Hija de una soprano y un barítono, Nathalie Stutzmann recibió de ambos el mejor y más infrecuente de los regalos: una auténtica voz de contralto. Abundan las sopranos y las mezzosopranos, pero las contraltos de verdad son una rara avis y pocos podrían discutir que Nathalie Stutzmann lo es. Su querencia hacia los registros graves se puso muy pronto de manifiesto ya que, de niña, estudió fagot (una nueva rareza) y, aparte de su madre, su principal maestro ha sido Hans Hotter, uno de los más grandes bajos-barítonos del siglo XX, si no el más grande.

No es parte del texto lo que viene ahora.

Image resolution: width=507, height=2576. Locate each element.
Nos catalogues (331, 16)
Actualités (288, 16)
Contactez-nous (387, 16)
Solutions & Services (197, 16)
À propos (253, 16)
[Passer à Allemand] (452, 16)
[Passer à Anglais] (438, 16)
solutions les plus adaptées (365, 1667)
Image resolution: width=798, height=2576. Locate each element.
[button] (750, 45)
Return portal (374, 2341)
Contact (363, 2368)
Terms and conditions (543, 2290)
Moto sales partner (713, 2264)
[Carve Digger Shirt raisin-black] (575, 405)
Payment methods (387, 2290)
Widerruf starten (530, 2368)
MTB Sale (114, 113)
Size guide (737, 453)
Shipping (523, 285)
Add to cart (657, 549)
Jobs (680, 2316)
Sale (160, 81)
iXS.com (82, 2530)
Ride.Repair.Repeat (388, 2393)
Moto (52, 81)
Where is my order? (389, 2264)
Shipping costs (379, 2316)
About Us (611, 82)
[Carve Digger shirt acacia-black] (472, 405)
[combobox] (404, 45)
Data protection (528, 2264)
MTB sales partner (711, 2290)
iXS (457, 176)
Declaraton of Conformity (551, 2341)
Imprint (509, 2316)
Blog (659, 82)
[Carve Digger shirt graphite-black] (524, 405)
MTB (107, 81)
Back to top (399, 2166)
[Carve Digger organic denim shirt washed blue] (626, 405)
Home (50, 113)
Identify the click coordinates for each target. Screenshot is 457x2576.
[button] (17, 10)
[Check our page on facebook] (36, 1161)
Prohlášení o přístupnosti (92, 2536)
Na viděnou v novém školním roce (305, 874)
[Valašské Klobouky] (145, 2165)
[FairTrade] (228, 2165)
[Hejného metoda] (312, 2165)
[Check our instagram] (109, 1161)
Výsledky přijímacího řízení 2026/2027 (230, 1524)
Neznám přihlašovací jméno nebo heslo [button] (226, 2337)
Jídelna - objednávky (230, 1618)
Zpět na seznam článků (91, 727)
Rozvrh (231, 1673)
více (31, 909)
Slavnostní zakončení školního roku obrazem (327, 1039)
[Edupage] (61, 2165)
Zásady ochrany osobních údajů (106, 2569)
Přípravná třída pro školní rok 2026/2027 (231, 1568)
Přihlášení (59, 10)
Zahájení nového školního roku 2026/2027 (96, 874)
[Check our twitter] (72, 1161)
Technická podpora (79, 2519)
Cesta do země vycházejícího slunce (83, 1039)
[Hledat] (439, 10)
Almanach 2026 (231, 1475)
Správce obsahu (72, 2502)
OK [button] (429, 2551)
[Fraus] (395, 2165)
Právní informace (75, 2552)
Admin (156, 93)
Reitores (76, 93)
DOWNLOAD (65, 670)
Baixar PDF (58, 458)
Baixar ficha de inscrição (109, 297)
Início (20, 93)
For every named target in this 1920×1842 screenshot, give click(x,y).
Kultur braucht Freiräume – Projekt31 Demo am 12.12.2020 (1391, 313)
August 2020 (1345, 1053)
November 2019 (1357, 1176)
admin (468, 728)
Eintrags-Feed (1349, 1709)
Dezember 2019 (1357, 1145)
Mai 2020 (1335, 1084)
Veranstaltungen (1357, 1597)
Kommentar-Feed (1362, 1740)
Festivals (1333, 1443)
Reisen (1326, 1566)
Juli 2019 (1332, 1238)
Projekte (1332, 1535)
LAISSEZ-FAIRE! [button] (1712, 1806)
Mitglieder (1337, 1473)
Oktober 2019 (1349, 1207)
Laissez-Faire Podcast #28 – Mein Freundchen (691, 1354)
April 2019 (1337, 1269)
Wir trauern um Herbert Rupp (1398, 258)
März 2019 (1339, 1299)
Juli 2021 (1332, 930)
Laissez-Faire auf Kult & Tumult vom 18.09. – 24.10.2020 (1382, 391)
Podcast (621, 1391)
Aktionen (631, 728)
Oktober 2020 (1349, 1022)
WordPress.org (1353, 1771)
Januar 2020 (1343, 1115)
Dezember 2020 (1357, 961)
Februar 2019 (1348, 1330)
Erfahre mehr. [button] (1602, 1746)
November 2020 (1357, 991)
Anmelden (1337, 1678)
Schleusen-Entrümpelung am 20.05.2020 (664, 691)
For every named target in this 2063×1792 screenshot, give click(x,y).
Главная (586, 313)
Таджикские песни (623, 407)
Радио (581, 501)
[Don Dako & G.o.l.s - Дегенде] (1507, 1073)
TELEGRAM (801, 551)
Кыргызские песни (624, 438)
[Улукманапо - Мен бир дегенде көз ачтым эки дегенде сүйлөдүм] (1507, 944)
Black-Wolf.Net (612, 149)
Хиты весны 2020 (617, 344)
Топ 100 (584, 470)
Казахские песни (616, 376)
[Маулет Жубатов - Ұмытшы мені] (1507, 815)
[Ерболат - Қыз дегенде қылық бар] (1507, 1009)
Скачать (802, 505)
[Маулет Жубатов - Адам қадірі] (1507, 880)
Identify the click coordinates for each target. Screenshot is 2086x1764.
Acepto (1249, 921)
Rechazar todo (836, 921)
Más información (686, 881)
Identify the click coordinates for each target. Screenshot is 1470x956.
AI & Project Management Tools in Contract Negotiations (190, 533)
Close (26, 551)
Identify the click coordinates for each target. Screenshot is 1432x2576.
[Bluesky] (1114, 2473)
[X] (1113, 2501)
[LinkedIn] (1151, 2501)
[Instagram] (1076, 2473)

Lo inusual de su registro vocal se une también a la querencia natural de Stutzmann hacia repertorios que han quedado tradicionalmente confinados a las voces masculinas. Es el caso, por ejemplo, de los dos grandes ciclos de Lieder de Franz Schubert, Die schöne Müllerin y Winterreise, y de su colección póstuma de canciones, Schwanengesang. O de otro ciclo que se han arrogado para sí casi en exclusiva los hombres, como Dichterliebe de Robert Schumann. Nathalie Stutzmann los interpreta con naturalidad, y regularidad, con su pianista de siempre, Inger Södergren, con la que ha recorrido todo el mundo como una de las grandes intérpretes del Lied alemán y de la chanson francesa de las últimas décadas.
La carrera de Stutzmann es también rica en apariciones con orquesta (es una de las más reputadas cantantes mahlerianas de la actualidad y pocas obras se adecuan mejor a su voz oscura que la Rapsodia para contralto de Brahms) y en los teatros de ópera, donde ha encarnado a la Erda wagneriana, al Príncipe Orlofsky de Johann Strauss y al Orfeo de Gluck, además de meterse en la piel de varios personajes haendelianos. Asimismo, siempre se ha sentido muy cómoda en el ámbito de la música barroca, en el que colabora habitualmente con directores como John Eliot Gardiner, Marc Minkowski o William Christie. Y el Barroco será también el que centre su actividad con el conjunto que acaba de fundar y presentar en sociedad, y del que también es directora, Orfeo 55. No deja de ser natural que una intérprete de su versatilidad acabe queriendo también responsabilizarse de la música instrumental que arropa su voz. El repertorio elegido para la presentación en España de su nuevo proyecto se ajusta como un guante a su tipología vocal y, conociendo su nivel de autoexigencia, es seguro que Orfeo 55, que toma su nombre del inmortal cantor tracio que se acompañaba a sí mismo con su lira, será un conjunto de altísima calidad que se convertirá a partir de ahora en su alter ego instrumental.